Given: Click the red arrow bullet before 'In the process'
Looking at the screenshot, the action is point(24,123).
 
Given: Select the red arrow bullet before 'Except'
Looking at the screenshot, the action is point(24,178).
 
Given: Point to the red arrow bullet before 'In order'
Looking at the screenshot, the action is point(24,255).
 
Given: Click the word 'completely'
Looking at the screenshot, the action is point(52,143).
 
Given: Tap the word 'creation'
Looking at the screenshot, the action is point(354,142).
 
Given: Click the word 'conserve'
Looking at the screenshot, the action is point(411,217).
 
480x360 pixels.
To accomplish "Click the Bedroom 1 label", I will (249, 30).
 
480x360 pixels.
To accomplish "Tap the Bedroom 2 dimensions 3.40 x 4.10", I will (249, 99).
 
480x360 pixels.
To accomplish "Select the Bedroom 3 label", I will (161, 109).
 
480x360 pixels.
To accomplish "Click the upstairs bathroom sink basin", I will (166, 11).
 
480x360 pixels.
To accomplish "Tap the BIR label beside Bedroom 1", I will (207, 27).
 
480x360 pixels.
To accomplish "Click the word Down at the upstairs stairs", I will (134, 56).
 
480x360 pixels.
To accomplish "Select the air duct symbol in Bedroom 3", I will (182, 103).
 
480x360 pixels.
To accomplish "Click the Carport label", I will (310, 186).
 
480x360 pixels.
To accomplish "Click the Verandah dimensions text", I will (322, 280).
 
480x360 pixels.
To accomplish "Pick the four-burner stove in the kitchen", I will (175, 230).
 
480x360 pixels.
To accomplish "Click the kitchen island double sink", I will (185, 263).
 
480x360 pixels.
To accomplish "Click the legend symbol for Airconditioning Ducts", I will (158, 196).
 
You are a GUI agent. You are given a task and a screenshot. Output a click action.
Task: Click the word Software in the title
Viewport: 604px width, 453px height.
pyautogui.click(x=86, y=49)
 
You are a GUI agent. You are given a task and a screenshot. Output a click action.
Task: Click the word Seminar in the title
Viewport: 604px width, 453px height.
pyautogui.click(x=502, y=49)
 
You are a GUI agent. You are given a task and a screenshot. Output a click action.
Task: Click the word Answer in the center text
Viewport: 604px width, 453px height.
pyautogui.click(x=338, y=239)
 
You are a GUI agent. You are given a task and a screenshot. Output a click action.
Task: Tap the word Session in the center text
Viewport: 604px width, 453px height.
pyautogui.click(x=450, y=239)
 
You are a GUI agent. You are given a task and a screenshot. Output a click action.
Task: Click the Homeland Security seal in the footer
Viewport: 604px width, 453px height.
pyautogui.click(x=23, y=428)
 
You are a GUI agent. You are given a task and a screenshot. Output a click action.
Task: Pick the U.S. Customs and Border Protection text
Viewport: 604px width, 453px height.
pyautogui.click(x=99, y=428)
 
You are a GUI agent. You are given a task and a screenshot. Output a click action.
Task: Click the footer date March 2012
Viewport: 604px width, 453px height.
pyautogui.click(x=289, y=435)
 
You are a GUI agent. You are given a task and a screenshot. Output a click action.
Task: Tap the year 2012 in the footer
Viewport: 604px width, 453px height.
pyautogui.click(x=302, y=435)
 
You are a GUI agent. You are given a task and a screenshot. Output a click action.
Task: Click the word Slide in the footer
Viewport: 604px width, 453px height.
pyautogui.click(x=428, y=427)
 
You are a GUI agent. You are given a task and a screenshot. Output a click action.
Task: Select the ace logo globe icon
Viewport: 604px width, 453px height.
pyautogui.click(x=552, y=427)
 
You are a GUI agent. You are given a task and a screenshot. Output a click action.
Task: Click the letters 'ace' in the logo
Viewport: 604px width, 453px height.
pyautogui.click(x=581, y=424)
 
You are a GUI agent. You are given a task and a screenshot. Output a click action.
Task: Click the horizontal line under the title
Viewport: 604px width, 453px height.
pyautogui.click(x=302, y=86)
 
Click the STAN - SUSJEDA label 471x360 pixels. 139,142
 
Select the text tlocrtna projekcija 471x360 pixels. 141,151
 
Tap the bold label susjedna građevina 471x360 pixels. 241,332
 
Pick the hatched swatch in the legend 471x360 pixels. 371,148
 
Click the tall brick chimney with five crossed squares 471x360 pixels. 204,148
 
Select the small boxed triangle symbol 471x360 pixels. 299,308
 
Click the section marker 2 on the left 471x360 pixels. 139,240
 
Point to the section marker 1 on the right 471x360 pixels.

◇ ◇ ◇ ◇ ◇

Set exercise —
How many lines in the entries above contain the word "sink"? Reply with the number alone.

Answer for the task —
2